_Task brief_
Rewrite the listing below, changing each "computer-use agent" to "screen assistant" and keeping everything else the same.

=== Provided material ===

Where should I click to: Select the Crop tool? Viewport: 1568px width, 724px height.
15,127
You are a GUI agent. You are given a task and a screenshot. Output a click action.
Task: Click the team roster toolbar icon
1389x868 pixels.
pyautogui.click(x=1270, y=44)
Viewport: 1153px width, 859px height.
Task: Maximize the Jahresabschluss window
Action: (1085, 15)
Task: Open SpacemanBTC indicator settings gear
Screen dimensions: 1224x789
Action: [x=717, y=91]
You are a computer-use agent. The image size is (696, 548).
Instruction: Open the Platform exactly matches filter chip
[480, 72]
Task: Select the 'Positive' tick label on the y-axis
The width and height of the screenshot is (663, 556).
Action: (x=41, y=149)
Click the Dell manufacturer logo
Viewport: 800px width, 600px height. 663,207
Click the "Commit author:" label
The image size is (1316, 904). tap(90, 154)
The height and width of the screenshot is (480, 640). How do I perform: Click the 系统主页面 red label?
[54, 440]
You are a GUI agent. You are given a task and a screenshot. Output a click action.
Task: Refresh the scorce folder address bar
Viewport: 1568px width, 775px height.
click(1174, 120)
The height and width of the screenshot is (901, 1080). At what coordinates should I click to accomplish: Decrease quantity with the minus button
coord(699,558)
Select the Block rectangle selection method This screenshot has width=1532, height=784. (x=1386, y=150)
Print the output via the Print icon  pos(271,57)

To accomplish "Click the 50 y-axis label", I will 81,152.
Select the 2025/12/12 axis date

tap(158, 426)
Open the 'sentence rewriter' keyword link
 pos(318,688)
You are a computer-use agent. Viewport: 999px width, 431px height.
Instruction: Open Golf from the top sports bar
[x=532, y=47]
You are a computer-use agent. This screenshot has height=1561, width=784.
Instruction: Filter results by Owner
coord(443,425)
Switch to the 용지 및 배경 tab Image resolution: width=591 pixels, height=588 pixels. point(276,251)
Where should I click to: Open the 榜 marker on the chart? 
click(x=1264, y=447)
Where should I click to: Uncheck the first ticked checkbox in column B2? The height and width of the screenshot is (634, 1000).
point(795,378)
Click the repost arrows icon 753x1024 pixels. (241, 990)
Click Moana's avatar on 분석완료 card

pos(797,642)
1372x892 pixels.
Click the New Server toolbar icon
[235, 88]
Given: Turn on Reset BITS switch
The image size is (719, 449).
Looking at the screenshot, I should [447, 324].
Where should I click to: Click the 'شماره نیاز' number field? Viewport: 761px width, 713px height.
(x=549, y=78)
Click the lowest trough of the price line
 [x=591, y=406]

===

_Result for this task_
Where should I click to: Select the Crop tool? Viewport: 1568px width, 724px height.
15,127
You are a GUI agent. You are given a task and a screenshot. Output a click action.
Task: Click the team roster toolbar icon
1389x868 pixels.
pyautogui.click(x=1270, y=44)
Viewport: 1153px width, 859px height.
Task: Maximize the Jahresabschluss window
Action: (1085, 15)
Task: Open SpacemanBTC indicator settings gear
Screen dimensions: 1224x789
Action: [x=717, y=91]
You are a screen assistant. The image size is (696, 548).
Instruction: Open the Platform exactly matches filter chip
[480, 72]
Task: Select the 'Positive' tick label on the y-axis
The width and height of the screenshot is (663, 556).
Action: (x=41, y=149)
Click the Dell manufacturer logo
Viewport: 800px width, 600px height. 663,207
Click the "Commit author:" label
The image size is (1316, 904). tap(90, 154)
The height and width of the screenshot is (480, 640). How do I perform: Click the 系统主页面 red label?
[54, 440]
You are a GUI agent. You are given a task and a screenshot. Output a click action.
Task: Refresh the scorce folder address bar
Viewport: 1568px width, 775px height.
click(1174, 120)
The height and width of the screenshot is (901, 1080). At what coordinates should I click to accomplish: Decrease quantity with the minus button
coord(699,558)
Select the Block rectangle selection method This screenshot has width=1532, height=784. (x=1386, y=150)
Print the output via the Print icon  pos(271,57)

To accomplish "Click the 50 y-axis label", I will 81,152.
Select the 2025/12/12 axis date

tap(158, 426)
Open the 'sentence rewriter' keyword link
 pos(318,688)
You are a screen assistant. Viewport: 999px width, 431px height.
Instruction: Open Golf from the top sports bar
[x=532, y=47]
You are a screen assistant. This screenshot has height=1561, width=784.
Instruction: Filter results by Owner
coord(443,425)
Switch to the 용지 및 배경 tab Image resolution: width=591 pixels, height=588 pixels. point(276,251)
Where should I click to: Open the 榜 marker on the chart? 
click(x=1264, y=447)
Where should I click to: Uncheck the first ticked checkbox in column B2? The height and width of the screenshot is (634, 1000).
point(795,378)
Click the repost arrows icon 753x1024 pixels. (241, 990)
Click Moana's avatar on 분석완료 card

pos(797,642)
1372x892 pixels.
Click the New Server toolbar icon
[235, 88]
Given: Turn on Reset BITS switch
The image size is (719, 449).
Looking at the screenshot, I should [447, 324].
Where should I click to: Click the 'شماره نیاز' number field? Viewport: 761px width, 713px height.
(x=549, y=78)
Click the lowest trough of the price line
 [x=591, y=406]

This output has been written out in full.